Wednesday, October 04, 2006

CAMERA: Lebanon Casualty Figures Flawed

CAMERA, which is a great media watchdog organization, has a fascinating analyses of how the media reported the casualties from the recent Israel - Hezbollah war. Throughout the conflict the claims of casualties on both sides were radically different. Hezbollah has reported it lost approximately 80 fighters, while Israel is simultaneously claiming it killed 600 fighters.

This issue is too important to be given a cursory examination, which is what most of the media has done. CAMERA's breakdown points out some of the most blatant inconsistencies in the media's coverage of the issue, and sheds some light on what the real picture may look like.

Right now there are way too many people who think that Israel simply bombed Lebanon into the stone-age and yet couldn't manage to weaken Hezbollah in any way. This false perception is dangerous not because of the damage it does to Israel's reputation, but rather because it allows a false picture of a critically important world conflict to masquerade as the truth.

Excerpts from CAMERA's report:

Regardless, the accumulated evidence from various sources exposes as a deception Hezbollah’s claims to have lost 68 or 74 fighters .

Israel’s claim to have killed 500-600 Hezbollah fighters, meanwhile, is buttressed by the government’s partial list of names of Hezbollah fighters who died through Aug. 6, and is corroborated in some media reports.

These different assessments suggest that Hezbollah losses may have been comparable in number to the civilian losses in Lebanon.

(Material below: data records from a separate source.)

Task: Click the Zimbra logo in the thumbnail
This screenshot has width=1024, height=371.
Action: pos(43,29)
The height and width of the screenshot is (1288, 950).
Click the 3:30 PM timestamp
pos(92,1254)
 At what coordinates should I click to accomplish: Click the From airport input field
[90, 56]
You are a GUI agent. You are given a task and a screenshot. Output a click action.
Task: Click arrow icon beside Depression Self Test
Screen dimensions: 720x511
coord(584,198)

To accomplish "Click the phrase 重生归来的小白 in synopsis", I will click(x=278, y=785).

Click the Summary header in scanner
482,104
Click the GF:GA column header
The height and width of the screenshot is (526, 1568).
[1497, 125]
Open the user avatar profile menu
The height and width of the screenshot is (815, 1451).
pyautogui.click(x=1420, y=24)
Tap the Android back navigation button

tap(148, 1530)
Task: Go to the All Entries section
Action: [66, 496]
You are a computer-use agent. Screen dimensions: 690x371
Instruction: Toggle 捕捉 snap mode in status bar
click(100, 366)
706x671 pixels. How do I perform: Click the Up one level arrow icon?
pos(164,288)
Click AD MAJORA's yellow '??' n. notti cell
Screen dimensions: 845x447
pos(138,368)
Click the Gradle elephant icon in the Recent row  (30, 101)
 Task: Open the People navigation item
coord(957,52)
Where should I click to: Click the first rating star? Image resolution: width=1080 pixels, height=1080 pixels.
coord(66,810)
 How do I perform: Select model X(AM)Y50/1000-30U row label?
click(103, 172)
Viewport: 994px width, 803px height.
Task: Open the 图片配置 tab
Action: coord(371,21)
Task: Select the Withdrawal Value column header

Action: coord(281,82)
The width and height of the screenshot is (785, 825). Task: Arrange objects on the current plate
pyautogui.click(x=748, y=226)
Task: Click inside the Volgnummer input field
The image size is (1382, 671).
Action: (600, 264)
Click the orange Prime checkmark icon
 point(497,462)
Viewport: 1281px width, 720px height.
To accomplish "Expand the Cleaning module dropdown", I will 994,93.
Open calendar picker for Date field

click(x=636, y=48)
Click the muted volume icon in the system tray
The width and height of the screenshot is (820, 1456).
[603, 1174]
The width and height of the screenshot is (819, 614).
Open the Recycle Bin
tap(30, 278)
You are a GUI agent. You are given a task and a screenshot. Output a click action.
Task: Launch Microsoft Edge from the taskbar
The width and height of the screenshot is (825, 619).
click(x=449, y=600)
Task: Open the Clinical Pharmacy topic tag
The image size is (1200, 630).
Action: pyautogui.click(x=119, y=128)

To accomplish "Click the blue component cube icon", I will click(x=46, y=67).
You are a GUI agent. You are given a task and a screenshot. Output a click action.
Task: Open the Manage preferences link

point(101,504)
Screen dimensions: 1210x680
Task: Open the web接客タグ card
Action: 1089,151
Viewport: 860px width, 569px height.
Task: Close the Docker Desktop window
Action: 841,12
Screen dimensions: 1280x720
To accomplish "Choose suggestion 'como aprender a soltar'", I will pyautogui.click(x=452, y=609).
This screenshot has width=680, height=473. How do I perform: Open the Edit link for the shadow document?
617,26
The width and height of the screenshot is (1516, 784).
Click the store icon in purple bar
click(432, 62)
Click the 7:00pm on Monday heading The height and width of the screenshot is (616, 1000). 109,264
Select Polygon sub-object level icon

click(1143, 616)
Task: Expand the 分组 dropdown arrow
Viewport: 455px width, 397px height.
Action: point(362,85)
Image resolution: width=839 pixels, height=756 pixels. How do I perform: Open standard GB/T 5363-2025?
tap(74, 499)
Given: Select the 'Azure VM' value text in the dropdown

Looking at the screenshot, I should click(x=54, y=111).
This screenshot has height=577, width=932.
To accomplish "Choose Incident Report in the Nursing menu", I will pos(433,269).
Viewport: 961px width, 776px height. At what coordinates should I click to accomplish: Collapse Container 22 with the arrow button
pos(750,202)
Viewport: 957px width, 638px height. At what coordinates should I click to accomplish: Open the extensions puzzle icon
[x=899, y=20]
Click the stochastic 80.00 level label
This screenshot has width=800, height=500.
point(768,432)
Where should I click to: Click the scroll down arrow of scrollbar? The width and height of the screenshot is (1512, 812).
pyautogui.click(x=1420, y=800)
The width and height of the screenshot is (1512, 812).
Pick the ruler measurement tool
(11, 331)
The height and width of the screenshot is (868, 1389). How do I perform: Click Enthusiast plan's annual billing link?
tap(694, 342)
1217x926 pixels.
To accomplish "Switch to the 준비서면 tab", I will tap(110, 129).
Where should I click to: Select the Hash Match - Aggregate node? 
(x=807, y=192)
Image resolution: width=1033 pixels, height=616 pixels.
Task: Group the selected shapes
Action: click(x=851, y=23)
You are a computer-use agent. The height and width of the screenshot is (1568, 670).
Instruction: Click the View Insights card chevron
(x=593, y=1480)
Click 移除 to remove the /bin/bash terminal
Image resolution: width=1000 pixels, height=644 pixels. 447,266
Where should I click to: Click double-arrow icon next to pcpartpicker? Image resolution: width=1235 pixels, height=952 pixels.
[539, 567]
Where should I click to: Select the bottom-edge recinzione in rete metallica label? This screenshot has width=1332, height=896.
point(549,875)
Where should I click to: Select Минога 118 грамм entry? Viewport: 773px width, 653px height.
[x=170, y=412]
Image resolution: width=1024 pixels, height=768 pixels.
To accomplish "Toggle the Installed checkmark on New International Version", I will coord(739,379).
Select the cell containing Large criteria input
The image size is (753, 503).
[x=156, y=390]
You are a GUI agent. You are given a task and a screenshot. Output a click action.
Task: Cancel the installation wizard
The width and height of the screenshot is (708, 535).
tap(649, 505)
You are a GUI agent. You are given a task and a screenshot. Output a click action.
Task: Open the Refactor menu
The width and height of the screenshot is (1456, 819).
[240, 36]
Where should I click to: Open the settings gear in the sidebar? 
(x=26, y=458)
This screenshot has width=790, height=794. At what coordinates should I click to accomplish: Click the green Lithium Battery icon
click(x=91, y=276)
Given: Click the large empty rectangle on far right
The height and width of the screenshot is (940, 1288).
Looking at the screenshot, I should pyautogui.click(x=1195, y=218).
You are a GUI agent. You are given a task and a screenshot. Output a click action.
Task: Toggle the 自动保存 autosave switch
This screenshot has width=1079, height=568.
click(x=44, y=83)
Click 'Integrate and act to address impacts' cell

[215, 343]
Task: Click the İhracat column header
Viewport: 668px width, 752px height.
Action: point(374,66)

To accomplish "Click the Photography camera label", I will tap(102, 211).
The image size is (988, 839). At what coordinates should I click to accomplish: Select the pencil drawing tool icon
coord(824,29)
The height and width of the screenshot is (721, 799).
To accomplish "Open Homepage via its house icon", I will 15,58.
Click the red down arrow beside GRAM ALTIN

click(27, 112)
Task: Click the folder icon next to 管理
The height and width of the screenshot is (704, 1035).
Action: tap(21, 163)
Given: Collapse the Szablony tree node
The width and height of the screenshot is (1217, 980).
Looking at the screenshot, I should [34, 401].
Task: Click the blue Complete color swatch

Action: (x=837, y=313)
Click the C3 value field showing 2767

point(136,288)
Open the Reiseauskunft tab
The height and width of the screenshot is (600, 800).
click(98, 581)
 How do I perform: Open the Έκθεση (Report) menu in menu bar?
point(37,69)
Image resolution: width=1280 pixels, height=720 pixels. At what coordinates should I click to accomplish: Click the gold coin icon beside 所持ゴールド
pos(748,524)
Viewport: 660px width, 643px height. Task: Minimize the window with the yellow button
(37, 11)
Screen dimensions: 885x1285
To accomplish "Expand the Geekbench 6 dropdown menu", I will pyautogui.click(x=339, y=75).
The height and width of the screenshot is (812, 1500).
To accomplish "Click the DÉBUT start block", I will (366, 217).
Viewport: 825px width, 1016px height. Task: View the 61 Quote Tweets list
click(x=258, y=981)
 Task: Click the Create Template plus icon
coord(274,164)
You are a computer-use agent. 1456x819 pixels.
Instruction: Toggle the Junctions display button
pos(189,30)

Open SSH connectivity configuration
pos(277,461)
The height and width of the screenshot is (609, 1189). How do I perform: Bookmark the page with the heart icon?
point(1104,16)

Allegations by Human Rights Watch and Amnesty International–organizations often criticized for their disproportionate and deceptive focus on Israel–that Israel used indiscriminate force and even targeted civilians should be viewed warily in light of this evidence. And when casualty figures and breakdowns cited by news organizations are based on figures supplied by Hezbollah, Lebanese officials, or Israeli officials, those claims should be meticulously investigated for inconsistencies, and should not be reported as accepted fact.